The athletic teams compete as the "Knights" and wear the school colors of maroon and gray.

- Baseball: Following a 2007 District Tournament Championship, the 2008 team went 20–3 on their way to a regular-season and tournament crown. The 2009 team again won the regular-season championship and advanced to the regional semi-finals before a close loss to Deep Run.

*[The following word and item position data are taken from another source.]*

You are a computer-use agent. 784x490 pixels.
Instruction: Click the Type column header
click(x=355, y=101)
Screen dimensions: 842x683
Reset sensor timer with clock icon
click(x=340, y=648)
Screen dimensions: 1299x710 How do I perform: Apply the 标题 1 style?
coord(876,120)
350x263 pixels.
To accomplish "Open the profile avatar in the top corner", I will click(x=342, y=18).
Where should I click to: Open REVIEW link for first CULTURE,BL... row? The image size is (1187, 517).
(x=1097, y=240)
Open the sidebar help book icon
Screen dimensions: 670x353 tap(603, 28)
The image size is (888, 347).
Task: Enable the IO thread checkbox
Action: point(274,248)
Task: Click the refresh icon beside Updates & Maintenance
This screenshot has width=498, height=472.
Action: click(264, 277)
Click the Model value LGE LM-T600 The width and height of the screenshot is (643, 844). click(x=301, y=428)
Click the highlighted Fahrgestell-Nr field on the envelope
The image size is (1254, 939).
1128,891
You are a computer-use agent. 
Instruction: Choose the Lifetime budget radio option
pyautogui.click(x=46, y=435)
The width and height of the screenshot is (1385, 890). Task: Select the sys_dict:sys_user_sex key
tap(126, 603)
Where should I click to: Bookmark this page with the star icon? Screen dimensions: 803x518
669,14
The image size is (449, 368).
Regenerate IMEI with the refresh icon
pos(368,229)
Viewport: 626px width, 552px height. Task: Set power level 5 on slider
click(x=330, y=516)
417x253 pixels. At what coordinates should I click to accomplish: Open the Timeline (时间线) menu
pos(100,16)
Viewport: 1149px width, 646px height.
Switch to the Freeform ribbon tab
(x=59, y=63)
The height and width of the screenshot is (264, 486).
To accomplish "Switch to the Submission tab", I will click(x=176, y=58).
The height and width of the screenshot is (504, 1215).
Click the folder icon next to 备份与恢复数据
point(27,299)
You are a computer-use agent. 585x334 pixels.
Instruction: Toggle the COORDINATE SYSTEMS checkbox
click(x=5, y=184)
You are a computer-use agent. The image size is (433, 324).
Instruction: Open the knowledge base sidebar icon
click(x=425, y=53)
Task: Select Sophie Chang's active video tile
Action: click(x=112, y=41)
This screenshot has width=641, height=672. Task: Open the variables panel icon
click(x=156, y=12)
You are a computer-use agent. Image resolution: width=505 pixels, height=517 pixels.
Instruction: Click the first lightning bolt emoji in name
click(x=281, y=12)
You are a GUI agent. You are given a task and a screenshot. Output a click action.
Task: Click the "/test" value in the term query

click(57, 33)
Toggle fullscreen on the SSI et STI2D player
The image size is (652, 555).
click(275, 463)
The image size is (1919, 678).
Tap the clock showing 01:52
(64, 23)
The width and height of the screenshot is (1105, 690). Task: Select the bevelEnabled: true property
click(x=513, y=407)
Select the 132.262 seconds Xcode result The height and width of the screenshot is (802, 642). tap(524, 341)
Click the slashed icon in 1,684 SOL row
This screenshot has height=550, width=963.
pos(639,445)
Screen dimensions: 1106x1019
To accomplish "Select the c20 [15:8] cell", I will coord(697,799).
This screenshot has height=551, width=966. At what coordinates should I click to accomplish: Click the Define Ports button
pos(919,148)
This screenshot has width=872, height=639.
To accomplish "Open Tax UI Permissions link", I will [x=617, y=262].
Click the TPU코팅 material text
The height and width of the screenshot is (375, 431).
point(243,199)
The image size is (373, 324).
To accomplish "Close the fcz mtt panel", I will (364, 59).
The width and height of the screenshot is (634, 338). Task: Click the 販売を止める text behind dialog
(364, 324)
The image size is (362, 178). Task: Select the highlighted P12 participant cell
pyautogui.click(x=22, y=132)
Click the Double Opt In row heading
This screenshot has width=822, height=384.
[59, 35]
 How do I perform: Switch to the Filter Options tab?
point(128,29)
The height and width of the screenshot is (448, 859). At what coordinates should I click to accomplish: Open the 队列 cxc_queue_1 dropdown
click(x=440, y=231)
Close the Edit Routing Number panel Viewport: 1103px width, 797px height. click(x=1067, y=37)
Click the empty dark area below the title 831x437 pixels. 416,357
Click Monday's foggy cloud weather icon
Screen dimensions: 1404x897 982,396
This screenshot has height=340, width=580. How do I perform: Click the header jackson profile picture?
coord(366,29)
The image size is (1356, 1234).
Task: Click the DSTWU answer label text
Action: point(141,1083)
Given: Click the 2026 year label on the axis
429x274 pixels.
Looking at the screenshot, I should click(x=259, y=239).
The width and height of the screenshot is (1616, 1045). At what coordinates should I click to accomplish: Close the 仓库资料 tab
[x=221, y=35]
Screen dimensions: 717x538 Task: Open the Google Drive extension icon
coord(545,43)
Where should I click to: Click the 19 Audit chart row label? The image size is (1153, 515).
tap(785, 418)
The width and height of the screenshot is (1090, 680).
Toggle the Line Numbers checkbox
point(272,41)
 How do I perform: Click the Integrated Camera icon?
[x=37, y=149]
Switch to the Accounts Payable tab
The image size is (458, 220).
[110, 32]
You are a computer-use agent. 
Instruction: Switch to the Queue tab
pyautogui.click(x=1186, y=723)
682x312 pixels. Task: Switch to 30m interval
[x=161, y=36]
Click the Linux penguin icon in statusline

- Football: Thomas Dale won their first state football championship on December 12, 2009, defeating Lake Braddock.
- Soccer: In 2005, the Knights varsity boys soccer team won the Virginia State AAA soccer Championship. They successfully defended that title in 2006.
- Tennis: The Thomas Dale Boys tennis team claimed five titles in 2010: Coach of the year, Player of the Year and Boys Singles titles, Boys Doubles title, and Team District Champions. The 2011 season gave the Knights their 3rd straight district title, ending the year with a 14–0 record.
- Volleyball: The Thomas Dale 2007 boys volleyball went 26–0, losing only three sets all season, on their way to Thomas Dale's third team state title in three years (Boys soccer 2005, 2006).
- Wrestling: The wrestling team won the Central Region Championship in 1975, 1988, 1990, and 2008.

== Notable alumni ==
- Will Bates (2009), former MLS player
- Roger Bothe (2006), former professional soccer player
- Melissa Harris-Perry (1991), former MSNBC TV host, professor of politics and African-American Studies at Wake Forest University
- William Henderson (1990), retired NFL player
- Rudi Johnson (1998), retired NFL player
- Ken Oxendine (1994), retired NFL player
- C. J. Reavis, NFL player
- Joe Sloan (2005), college football quarterback, Offensive Coordinator for the LSU Tigers.
- Chris Tyree (2020), college football wide receiver for the Notre Dame Fighting Irish and the Virginia Cavaliers
- Lacey Waldrop (2011), pro softball player
- Nate Eaton (2015), pro baseball player
- Ron Loper Jr. (2025), American rapper and songwriter known professionally as twinnjrr!